| AVS 63rd International Symposium & Exhibition | |
| Biomaterial Interfaces | Monday Sessions |
| Session BI+AS-MoM |
| Session: | Biomolecules and Cells at Interfaces |
| Presenter: | Thaddeus Golbek, Oregon State University |
| Authors: | T.W. Golbek, Oregon State University J. Franz, Department of Molecular Spectroscopy, Max Planck Institute for Polymer Research, Mainz, Germany J.E. Fowler, Oregon State University K.F. Schilke, Oregon State University T. Weidner, Department of Molecular Spectroscopy, Max Planck Institute for Polymer Research, Mainz, Germany J.E. Baio, Oregon State University |
| Correspondent: | Click to Email |
Cationic amphiphilic peptides have been engineered to target both Gram-positive and Gram-negative bacteria while avoiding lysis of other cell types. However, the exact mechanism of how these peptides target, bind, and disrupt bacterial cell membranes is not understood.
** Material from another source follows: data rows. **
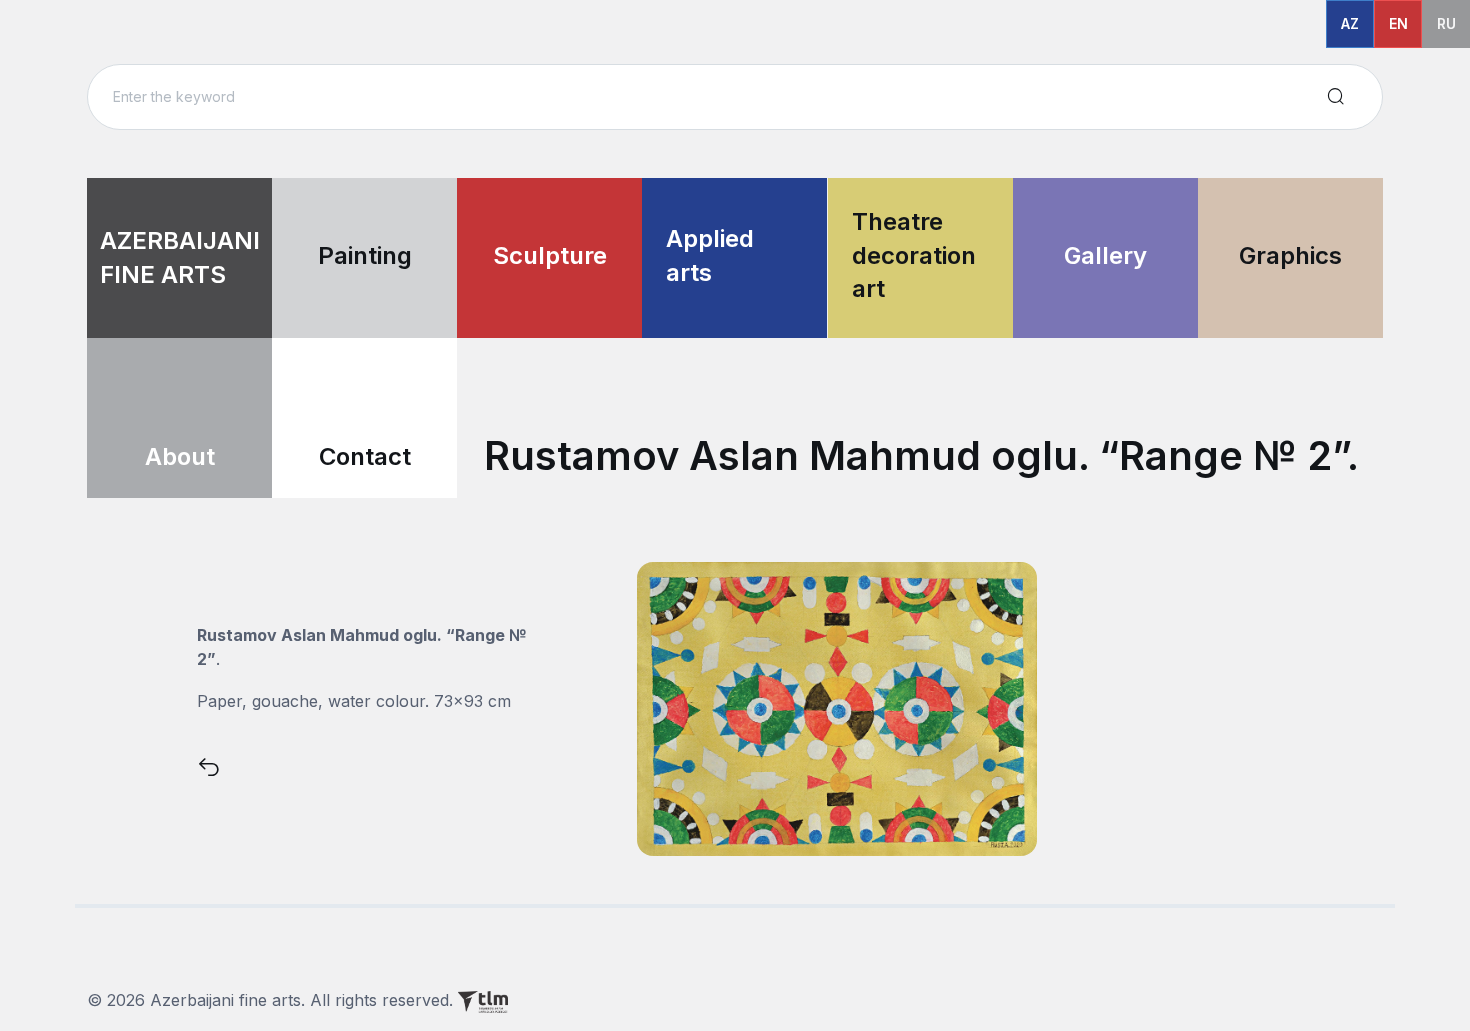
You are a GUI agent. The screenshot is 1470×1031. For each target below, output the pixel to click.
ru (1446, 23)
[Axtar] (1336, 97)
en (1398, 23)
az (1350, 23)
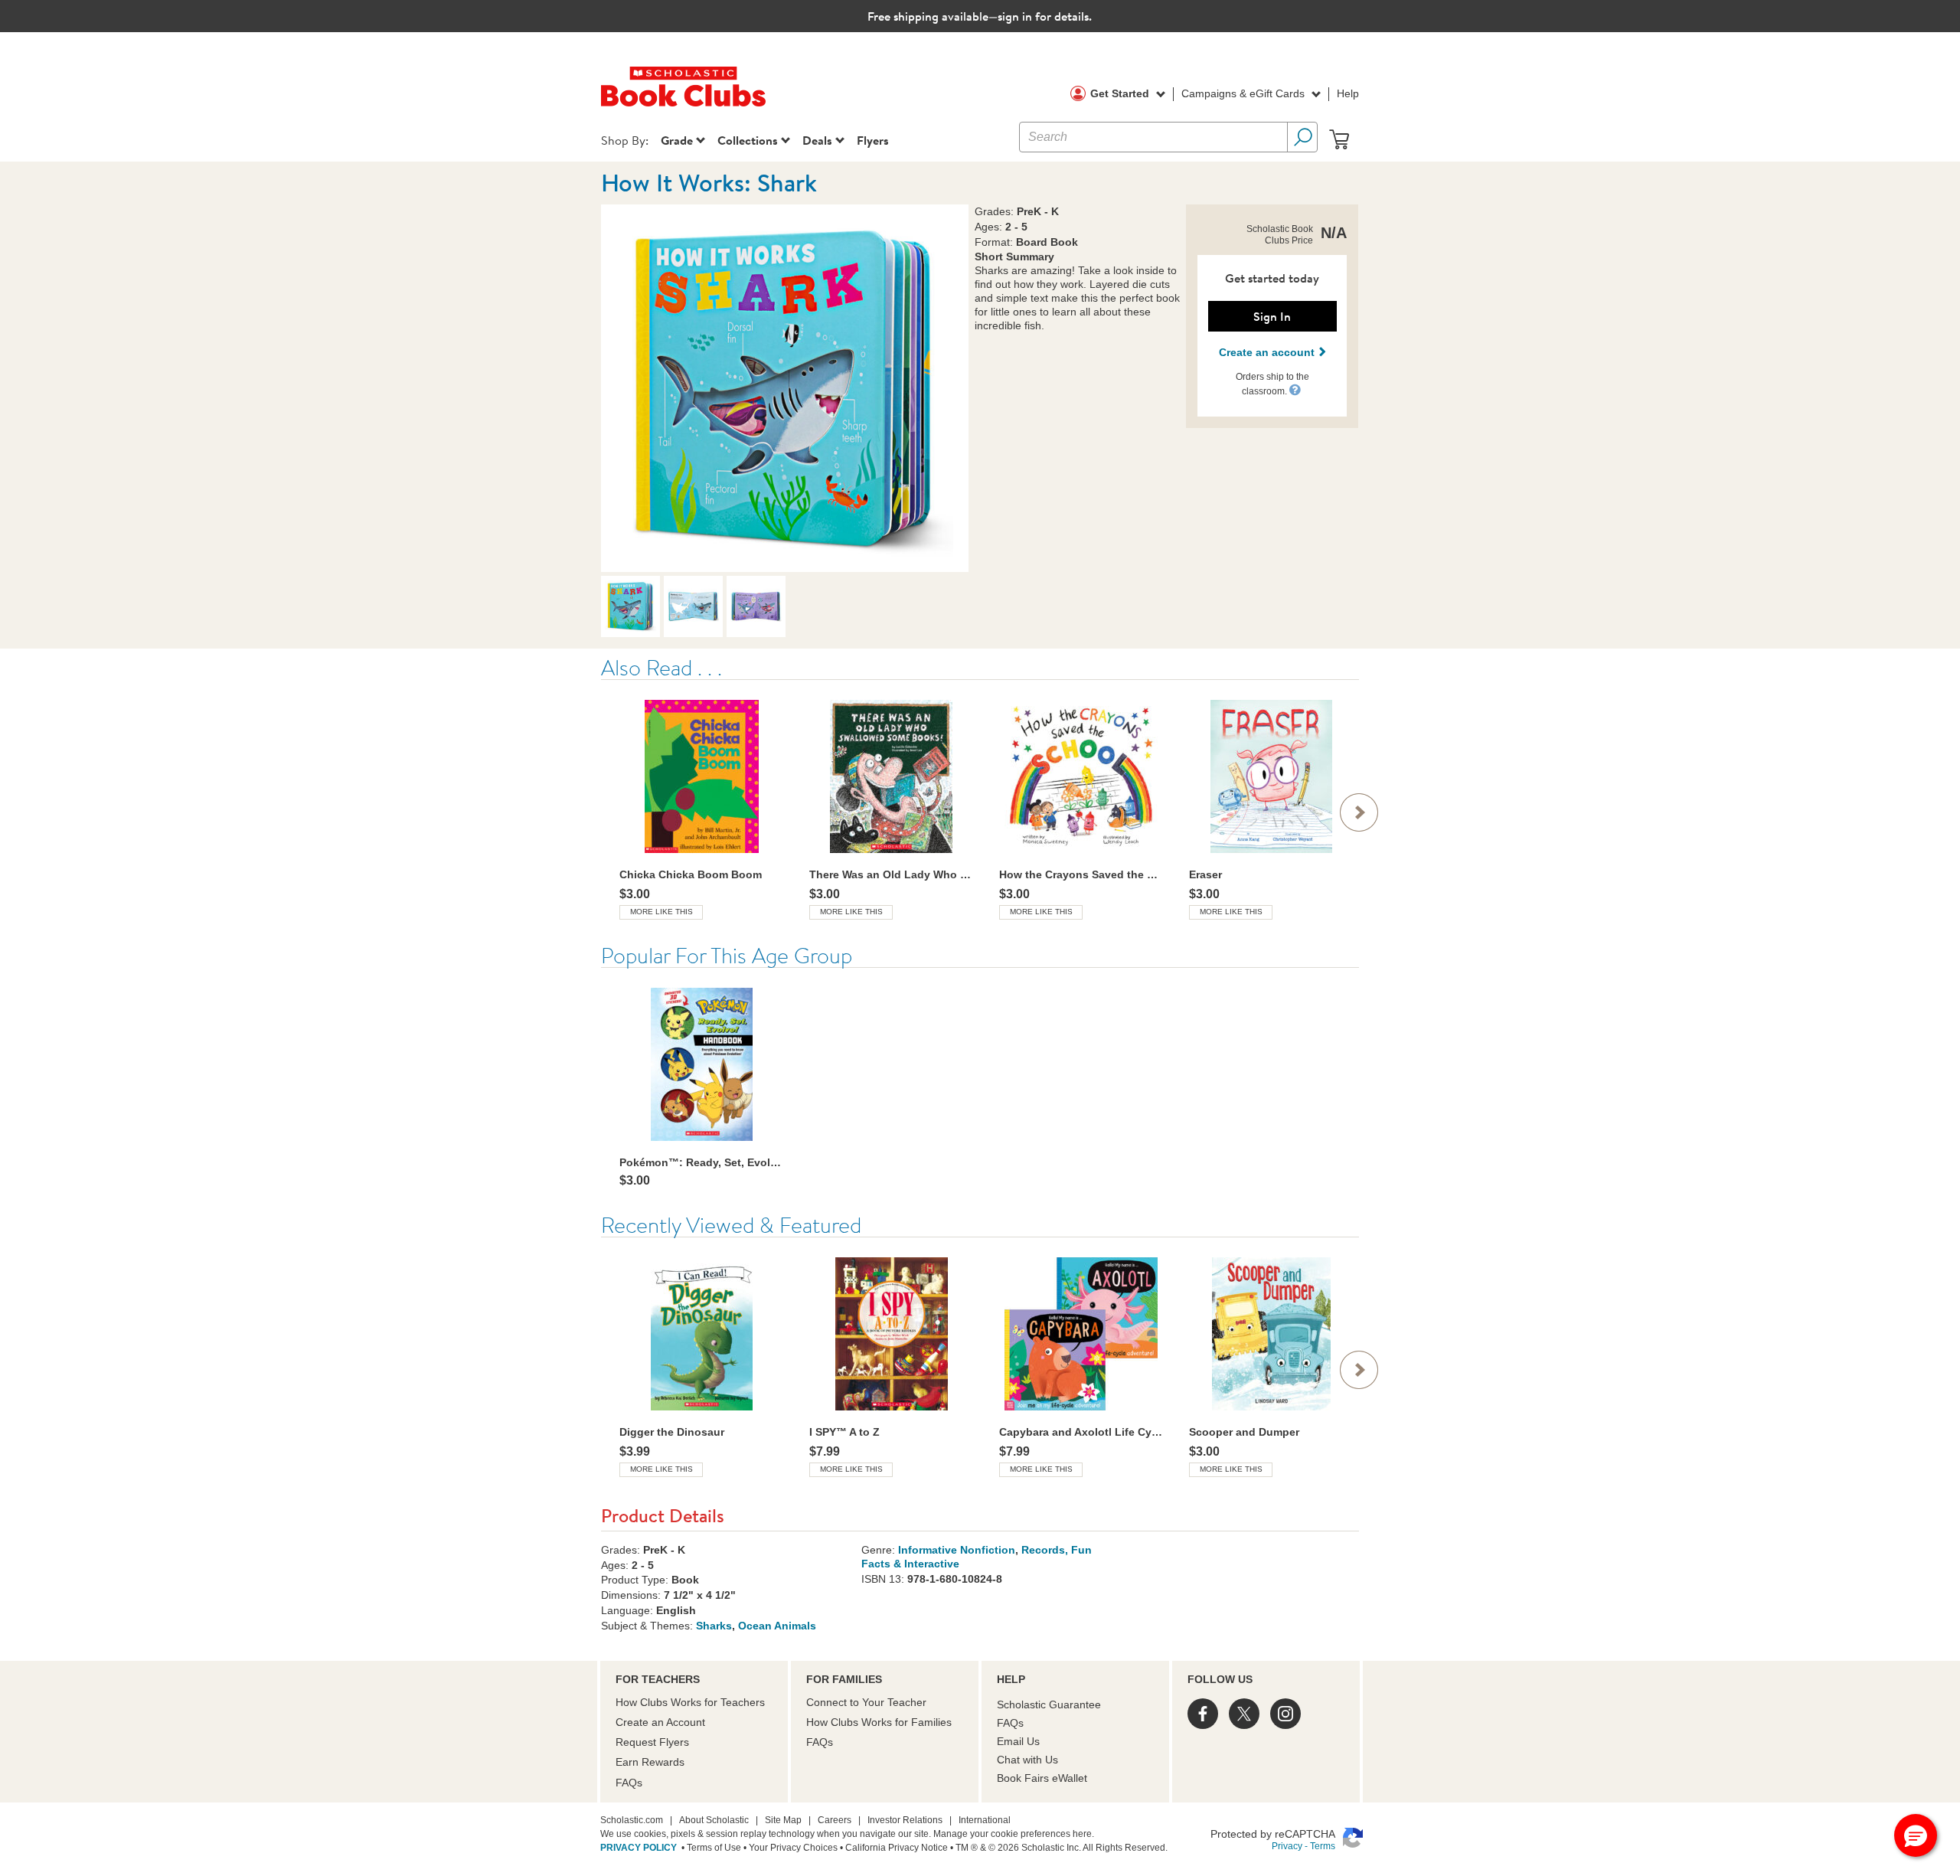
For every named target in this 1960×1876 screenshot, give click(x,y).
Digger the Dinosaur (671, 1432)
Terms (1322, 1846)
One specific peptide that has been shown to selectively capture bacteria is WLBU2 (sequence RRWVRRVRRWVRRVVRVVRRWVRR). It has been suggested that WLBU2 activity stems from the fact that when interacting with bacterial cell membranes the peptide assumes an α-helical structure and inserts itself into the membrane. To test this hypothesis, we applied sum frequency generation (SFG) spectroscopy and surface tensiometry to probe the peptide-lipid-air interface and identify the structure and monitor the interaction of WLBU2 with two model lipid monolayers that mimic mammalian and bacterial cell membranes. Model mammalian cell membranes were built upon zwitterionic 1,2-dipalmitoyl-sn-glycero-3-phosphocholine (DPPC) lipids while bacterial cell membranes were constructed with negatively charged 1,2-dimyristoyl-sn-glycero-3-phospho-(1’-rac-glycerol) (DMPG) lipids. The rate at which the surface pressure reaches equilibrium is 4.3 times faster for WLBU2 interacting with the negatively charged DMPG lipid monolayer than with the zwitterionic DPPC lipid monolayer. This observed WLBU2 binding affinity preference to negatively charged membranes is likely due to electrostatic interactions between positively charged amino acids within the peptide and negatively charged lipids. SFG studies at the peptide-lipid-air interface demonstrate that binding of WLBU2 induces increased lipid monolayer order. A larger increase in acyl chain order from 2.2 to 3.4 determined by the ratio of the CD3 symmetric (2075 cm-1) and CD2 symmetric (2100 cm-1) peak amplitudes suggest that WLBU2 is found at the surface of the zwitterionic phospholipid monolayer and not inserted. The amide I region SFG spectrum of WLBU2 interacting with the zwitterionic lipid monolayer shows two peaks near 1642 cm-1 and 1678 cm-1 indicative of an inactive β-sheet structure. A peak near 1651 cm-1 for WLBU2 interacting with negatively charged lipids is assigned to an active α-helix structure. Altogether, we demonstrate that WLBU2 shows a higher binding affinity to bacterial cell membranes and is in an active α-helix structure, alternatively in the presence of mammalian cell membranes in an inert β-sheet structure.